Story time: Three years ago I was an E-6 (Tech Sergeant) that had developed a habit of failing his PT tests (which is a whole other sordid story). I was told if I failed my next test, I would be demoted to E-5 (Staff Sergeant). And of course, I failed that test (by .2 points!). That failure happened in April and it took until October to actually do the demotion, which was incredibly frustrating in and of itself (especially as I actually passed another PT test while waiting for the demotion). But when the commander demoted me, he said as soon as I passed two consecutive PT tests that he would give me E-6 back and that the PT test I recently passed counted towards that. "No problem," I thought. So while being back to E-5 sucked, I did it to myself so I couldn't be that mad about it and it looked like it wouldn't be for that long anyways.
(Side note: I'm in a position that's known as "dual status," meaning I'm both civilian and military. Most the time I'm considered civilian, but I have to wear the military uniform with my corresponding rank on it. It's a stupid system, but I'm in no position to change it).
My civilian job was graded as a GS-9, but it's military equivalent was supposed to be an E-7. However, an E-6 was allowed to fill that role, which I did. As an E-5, technically I wasn't supposed to be in that job. But due to all the legalese of government jobs, it would take a hell of a lot of paperwork to get me out of the job. So my boss asked me to volunteer to switch from the GS-9 job to a WG-10 job. He said by doing so I would actually get a pay raise (despite the GS-9 position being a higher "rank" than the WG-10 position). I agreed to do so, only to find out I actually got a pay decrease. Now eventually I should be making more as a WG-10, but I still ended up missing out on about $8000 over two years because of that switch. If this shit happened with a civilian company, I'd have pretty good grounds for a lawsuit (not counting the fact that my dumbass just trusted these people and didn't make sure to get anything in writing). But that's not even the big sore point for me - it's the rank.

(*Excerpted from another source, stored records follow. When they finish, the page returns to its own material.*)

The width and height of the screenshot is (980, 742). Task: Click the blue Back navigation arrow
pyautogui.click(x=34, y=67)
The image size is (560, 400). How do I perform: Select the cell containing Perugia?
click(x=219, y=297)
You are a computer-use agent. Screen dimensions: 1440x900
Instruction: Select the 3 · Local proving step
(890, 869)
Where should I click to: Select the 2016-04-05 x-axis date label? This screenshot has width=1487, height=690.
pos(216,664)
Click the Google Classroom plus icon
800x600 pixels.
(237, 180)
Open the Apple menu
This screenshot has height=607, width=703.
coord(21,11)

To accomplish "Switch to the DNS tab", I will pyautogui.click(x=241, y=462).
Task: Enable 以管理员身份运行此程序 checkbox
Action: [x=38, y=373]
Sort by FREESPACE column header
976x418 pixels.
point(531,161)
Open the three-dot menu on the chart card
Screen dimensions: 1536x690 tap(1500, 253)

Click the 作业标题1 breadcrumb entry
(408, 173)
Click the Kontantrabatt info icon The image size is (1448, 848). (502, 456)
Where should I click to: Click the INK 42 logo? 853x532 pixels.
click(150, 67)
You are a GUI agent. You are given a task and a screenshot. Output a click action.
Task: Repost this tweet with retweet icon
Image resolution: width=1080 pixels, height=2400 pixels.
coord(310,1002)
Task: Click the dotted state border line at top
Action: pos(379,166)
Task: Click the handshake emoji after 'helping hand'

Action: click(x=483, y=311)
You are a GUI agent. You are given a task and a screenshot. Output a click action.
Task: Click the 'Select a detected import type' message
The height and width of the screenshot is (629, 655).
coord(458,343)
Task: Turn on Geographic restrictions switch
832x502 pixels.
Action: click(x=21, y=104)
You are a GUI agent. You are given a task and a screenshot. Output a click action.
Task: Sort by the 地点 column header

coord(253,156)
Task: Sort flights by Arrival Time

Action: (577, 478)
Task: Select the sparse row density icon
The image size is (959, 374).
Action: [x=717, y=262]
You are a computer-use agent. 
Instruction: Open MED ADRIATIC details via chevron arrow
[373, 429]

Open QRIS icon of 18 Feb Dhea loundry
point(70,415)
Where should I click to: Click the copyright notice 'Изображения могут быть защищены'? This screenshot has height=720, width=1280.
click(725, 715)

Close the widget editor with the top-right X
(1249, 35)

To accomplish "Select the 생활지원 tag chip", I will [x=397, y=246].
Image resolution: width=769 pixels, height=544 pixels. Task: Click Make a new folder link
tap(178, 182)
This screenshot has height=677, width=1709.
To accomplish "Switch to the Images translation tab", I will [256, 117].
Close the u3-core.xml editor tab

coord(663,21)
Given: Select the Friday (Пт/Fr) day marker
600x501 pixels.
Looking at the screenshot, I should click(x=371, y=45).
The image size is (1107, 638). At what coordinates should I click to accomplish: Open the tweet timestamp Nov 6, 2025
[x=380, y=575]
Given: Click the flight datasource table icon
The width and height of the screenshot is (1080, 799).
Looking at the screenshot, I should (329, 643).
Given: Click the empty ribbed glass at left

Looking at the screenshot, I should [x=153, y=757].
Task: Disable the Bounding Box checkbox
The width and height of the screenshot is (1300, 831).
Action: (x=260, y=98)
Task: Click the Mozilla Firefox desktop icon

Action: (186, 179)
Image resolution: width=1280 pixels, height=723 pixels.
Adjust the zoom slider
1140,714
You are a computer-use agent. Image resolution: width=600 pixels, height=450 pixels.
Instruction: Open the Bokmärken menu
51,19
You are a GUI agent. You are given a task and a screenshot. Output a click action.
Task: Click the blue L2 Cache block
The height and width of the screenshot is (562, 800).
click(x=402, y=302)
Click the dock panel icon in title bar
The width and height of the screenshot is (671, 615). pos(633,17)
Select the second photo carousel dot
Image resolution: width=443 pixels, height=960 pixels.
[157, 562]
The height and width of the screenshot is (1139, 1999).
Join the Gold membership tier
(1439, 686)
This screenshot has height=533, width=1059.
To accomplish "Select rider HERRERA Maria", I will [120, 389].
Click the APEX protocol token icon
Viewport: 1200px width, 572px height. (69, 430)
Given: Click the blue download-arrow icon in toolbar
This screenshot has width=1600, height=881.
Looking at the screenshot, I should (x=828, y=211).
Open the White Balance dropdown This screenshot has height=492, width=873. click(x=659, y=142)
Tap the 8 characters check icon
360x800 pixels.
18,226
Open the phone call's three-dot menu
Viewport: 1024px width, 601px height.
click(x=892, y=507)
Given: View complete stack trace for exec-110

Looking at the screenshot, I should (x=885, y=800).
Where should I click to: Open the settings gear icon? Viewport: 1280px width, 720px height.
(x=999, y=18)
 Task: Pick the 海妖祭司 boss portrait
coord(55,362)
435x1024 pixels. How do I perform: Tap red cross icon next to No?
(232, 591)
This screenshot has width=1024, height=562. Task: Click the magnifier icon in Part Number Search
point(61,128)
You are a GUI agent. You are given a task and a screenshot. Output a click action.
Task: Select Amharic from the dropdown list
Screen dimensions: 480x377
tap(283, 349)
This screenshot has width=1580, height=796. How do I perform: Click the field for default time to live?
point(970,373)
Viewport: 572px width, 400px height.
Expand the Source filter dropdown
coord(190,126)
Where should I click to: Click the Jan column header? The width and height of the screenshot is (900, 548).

I passed that next PT test in March 2020 and instead of getting E-6 back, I was told they read the regulations wrong and I had to wait two years before I could get my rank back. That sucked, but I figured I could tough it out. Then when that two years was coming close, I was told they were going to wait longer. At first, they said they were going to give the rank to someone else and then give me E-6 back through some other promotion system. I was pissed, but there was nothing I could do. And then it became that they wanted to see my work performance improve. Something that was never a stipulation before, but apparently because we got a couple new people that were rock stars, they wanted to see me up my game too.
I get what some people will say, that they have the right to do that and I need to improve my performance, but fuck that and fuck them too. I'm too fucking tired for this shit. When you make a deal with someone, you need to stick to the original terms of that deal. The change to having to wait two years was supposedly outside of anyone's control, but everything else is within their control.
Going to work as the old, crusty E-6 isn't grand, but it's not uncommon and I was OK with it. No one takes an old, crusty E-5 seriously. And in the military, all anyone sees is your rank. Even people that knew you at your old rank only see you as your current rank. So to be my age and have my experience and still be an E-5 is a fucking insult. Which I've always known, but somehow today while I was doing work normally reserved for much younger and lower ranking guys it really sank in.
I could probably go on for way too long, but this is already longer than most people will read and I'm just too fucking tired.